Now, this isn’t to say that you should neglect other parts of your business and become obsessed with lead conversion. It is merely to illustrate that it is one of the highest leverage activities you can engage in. Out of all the things your business can do, improving lead-conversion rates will have the highest returns on investment.
The best way to convert your leads? Email marketing
Out of all the possible ways that you can convert leads into customers, one method stands heads and shoulders above the rest – and that’s email marketing.
This is for a very simple reason. Converting leads is all about lead nurturing, building long-term relationships, trust, and loyalty. And when it comes to those things, nothing comes close to email-marketing. Nothing else feels as intimate or personal as an email.
Mind you, email marketing has kept this top spot for decades, despite marketers putting billions of dollars into experimenting with other channels. Nothing has been able to beat email marketing, and it seems like this isn’t about to change any time soon.
The best way to do email marketing? Email automation
If you’ve been following along up until now, I think you can already guess why this is the best way to do email marketing. It’s all about your return on investment. Email automation is the single highest leverage way to do email marketing. And that’s for a couple of reasons:
- Just as automation cuts costs and increases profits with all types of business processes and all industries, the same is true when it comes to email marketing, maybe even more so.
- Email automation allows you to shift your focus towards “building systems” and blueprints. At the same time, it shifts your attention away from day-to-day actions and distractions, channeling your focus towards building “processes”. When you adopt this mindset, you build a business process, and then the process itself builds your business for you.

▸ TASK 1:
Does the passage on email marketing support each statement below? For each, answer yes or no and quote the deciding words from the passage.
(a) Email marketing has held its top position for decades.
(b) You should neglect other parts of your business to focus on lead conversion.
(c) Email automation shifts your attention toward day-to-day actions.
▸ TASK 2: Please list everything the passage on email marketing says email automation shifts or channels your focus toward.

▸ DATA SECTION:

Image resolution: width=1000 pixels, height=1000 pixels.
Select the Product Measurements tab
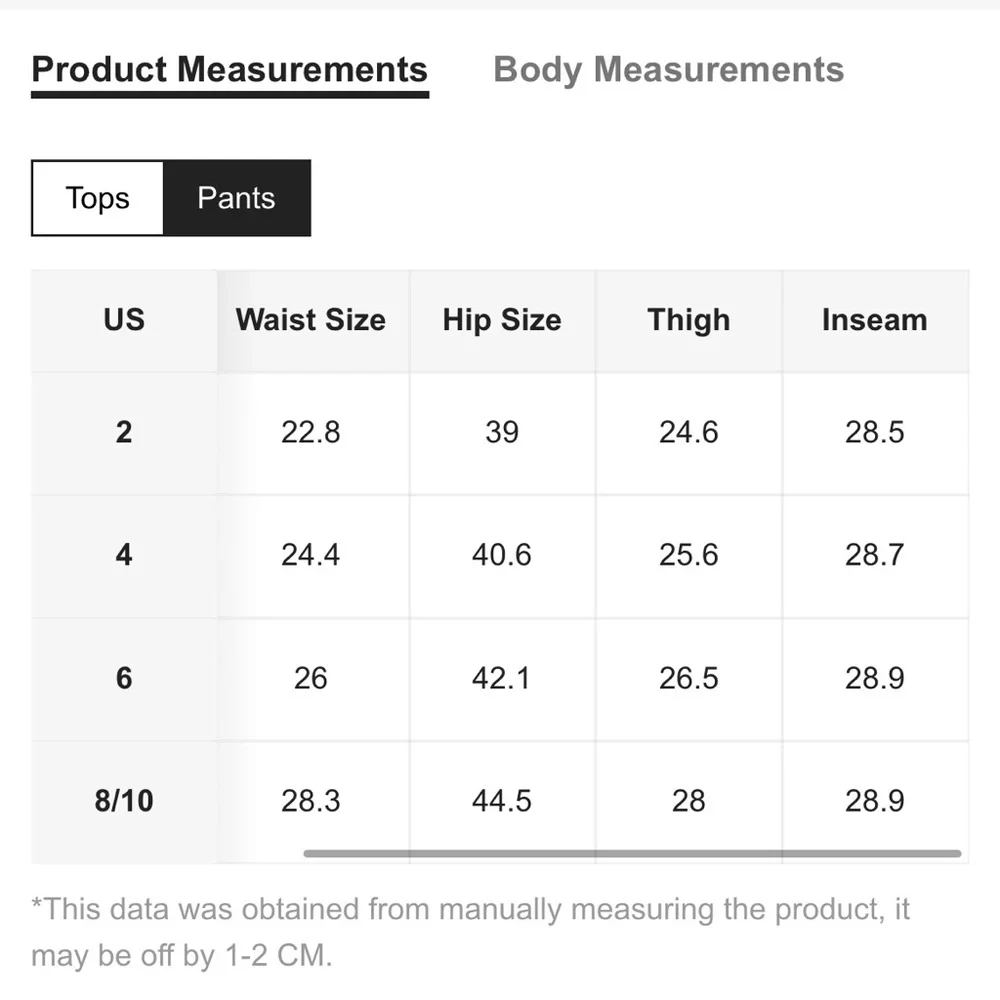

▸ COMPLETE ANSWER 1:
(a) Yes: "email marketing has kept this top spot for decades"
(b) No: "this isn’t to say that you should neglect other parts of your business and become obsessed with lead conversion"
(c) No: "it shifts your attention away from day-to-day actions and distractions"

▸ COMPLETE ANSWER 2:
- building systems
- blueprints
- processes